> _TUGAS TERTULIS 1_: Tulis ulang baris-baris catatan mulai dari baris yang memuat "Click Lenovo logo on Legion T5 listing" sampai baris yang memuat "click(245, 143)". Ganti "Instruction" dengan "Command" dan biarkan semua bagian lain tetap sama.

Penyamaran Berat Yakni yang sampai mengeluarkan barang dari harga pasarannya. Penyamaran harga barang semacam ini tentu saja membatalkan perjanjian yang subjeknya adalah sebagai harta waqaf atau harta orang yang dicekal, atau harta Baitul Mal, karena pengoperasian harta-harta semacam ini harus berada dalam lingkaran kemaslahatan harta tersebut.

Adapun dalam perjanjian-perjanjian usaha lain, masih diperselisihkan pengaruh penyamaran berat ini terhadapnya. Ada tiga pendapat yang popular :

1. Penyamaran harga semacam itu tidak ada pengaruhnya sama sekali, demi menjaga kepentingan berlangsungnya perjanjian usaha yang dilakukan dan menjaganya agar tidak batal. Karena orang yang menjadi korban penyamaran harga barang itu tidak lepas dari sikap teledor dan terburu-buru. Untuk itu ia juga harus menanggung akibat perbuatannya itu.

> _DATA YANG DITAMPILKAN_:

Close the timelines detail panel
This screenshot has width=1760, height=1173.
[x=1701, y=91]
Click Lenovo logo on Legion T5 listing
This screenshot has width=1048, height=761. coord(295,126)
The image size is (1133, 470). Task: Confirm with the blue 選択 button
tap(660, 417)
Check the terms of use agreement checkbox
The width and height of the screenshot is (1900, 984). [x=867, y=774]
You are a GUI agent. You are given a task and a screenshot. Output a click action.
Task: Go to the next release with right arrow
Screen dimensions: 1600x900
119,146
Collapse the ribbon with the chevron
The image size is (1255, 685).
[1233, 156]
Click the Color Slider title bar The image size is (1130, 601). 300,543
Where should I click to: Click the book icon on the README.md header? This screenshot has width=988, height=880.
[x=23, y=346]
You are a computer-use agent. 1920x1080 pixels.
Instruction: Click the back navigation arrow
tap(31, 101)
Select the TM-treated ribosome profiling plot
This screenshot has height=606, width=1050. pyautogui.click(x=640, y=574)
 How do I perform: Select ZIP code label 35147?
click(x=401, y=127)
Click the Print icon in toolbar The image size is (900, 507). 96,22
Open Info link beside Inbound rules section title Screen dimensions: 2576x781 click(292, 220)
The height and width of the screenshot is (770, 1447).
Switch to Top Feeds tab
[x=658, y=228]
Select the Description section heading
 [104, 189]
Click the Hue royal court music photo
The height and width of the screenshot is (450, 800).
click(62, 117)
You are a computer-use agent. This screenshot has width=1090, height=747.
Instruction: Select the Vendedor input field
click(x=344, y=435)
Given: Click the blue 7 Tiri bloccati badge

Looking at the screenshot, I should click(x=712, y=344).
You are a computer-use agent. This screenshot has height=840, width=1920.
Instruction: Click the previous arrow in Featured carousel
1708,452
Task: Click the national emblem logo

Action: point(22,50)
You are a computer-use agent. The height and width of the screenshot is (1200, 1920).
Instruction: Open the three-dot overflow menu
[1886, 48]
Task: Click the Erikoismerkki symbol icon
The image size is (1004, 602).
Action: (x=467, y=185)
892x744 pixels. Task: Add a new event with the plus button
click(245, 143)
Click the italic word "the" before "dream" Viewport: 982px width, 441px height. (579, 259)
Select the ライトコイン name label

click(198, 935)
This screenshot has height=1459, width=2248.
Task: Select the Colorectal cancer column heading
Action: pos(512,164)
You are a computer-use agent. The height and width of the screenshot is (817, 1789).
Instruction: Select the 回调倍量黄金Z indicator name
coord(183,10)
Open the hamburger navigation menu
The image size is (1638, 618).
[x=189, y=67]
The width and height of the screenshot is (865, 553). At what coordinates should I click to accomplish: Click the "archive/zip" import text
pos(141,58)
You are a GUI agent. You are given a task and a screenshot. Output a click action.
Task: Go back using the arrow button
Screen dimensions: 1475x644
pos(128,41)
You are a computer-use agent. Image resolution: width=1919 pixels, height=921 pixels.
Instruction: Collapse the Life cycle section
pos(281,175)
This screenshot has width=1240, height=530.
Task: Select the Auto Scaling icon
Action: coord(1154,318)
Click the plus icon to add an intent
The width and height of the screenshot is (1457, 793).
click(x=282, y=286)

> _TUGAS TERTULIS 2_: Lanjutkan teks tentang penyamaran berat pada harga barang dari kalimat terakhirnya.

> _JAWABAN 1_:
Click Lenovo logo on Legion T5 listing
This screenshot has width=1048, height=761. coord(295,126)
The image size is (1133, 470). Task: Confirm with the blue 選択 button
tap(660, 417)
Check the terms of use agreement checkbox
The width and height of the screenshot is (1900, 984). [x=867, y=774]
You are a GUI agent. You are given a task and a screenshot. Output a click action.
Task: Go to the next release with right arrow
Screen dimensions: 1600x900
119,146
Collapse the ribbon with the chevron
The image size is (1255, 685).
[1233, 156]
Click the Color Slider title bar The image size is (1130, 601). 300,543
Where should I click to: Click the book icon on the README.md header? This screenshot has width=988, height=880.
[x=23, y=346]
You are a computer-use agent. 1920x1080 pixels.
Command: Click the back navigation arrow
tap(31, 101)
Select the TM-treated ribosome profiling plot
This screenshot has height=606, width=1050. pyautogui.click(x=640, y=574)
 How do I perform: Select ZIP code label 35147?
click(x=401, y=127)
Click the Print icon in toolbar The image size is (900, 507). 96,22
Open Info link beside Inbound rules section title Screen dimensions: 2576x781 click(292, 220)
The height and width of the screenshot is (770, 1447).
Switch to Top Feeds tab
[x=658, y=228]
Select the Description section heading
 [104, 189]
Click the Hue royal court music photo
The height and width of the screenshot is (450, 800).
click(62, 117)
You are a computer-use agent. This screenshot has width=1090, height=747.
Command: Select the Vendedor input field
click(x=344, y=435)
Given: Click the blue 7 Tiri bloccati badge

Looking at the screenshot, I should click(x=712, y=344).
You are a computer-use agent. This screenshot has height=840, width=1920.
Command: Click the previous arrow in Featured carousel
1708,452
Task: Click the national emblem logo

Action: point(22,50)
You are a computer-use agent. The height and width of the screenshot is (1200, 1920).
Command: Open the three-dot overflow menu
[1886, 48]
Task: Click the Erikoismerkki symbol icon
The image size is (1004, 602).
Action: (x=467, y=185)
892x744 pixels. Task: Add a new event with the plus button
click(245, 143)

> _JAWABAN 2_:
2. Orang yang menjadi korban penyamaran harga barang itu berhak membatalkan perjanjian, untuk melepaskan sikap semena-mena terhadap dirinya.

3. Penyamaran harga barang ini bisa dimasukkan hitungan bila tujuannya adalah penipuan dari satu pihak, pihak yang menjadi korban berhak membatalkannya. Kalau tidak dengan niat menipu pembeli, maka tidak ada pengaruh apa-apa. Kemungkinan inilah pendapat yang paling pas dari semua pendapat di atas. Wallahu A’lam.

Barometer pembedaan antaran penyamaran ringan dengan berat adalah kebiasaan. Karena tidak ada batasan paten dalam persoalan ini. Adapun berbagai riwayat tentang perkiraan batasan penyamaran harga yang diambil dari sebagian ahli fiqih tidak dianggap sebagai ajaran syariat yang permanen. Namun semua itu didasari oleh kebiasaan yang tersebar pada masing-masing zaman mereka.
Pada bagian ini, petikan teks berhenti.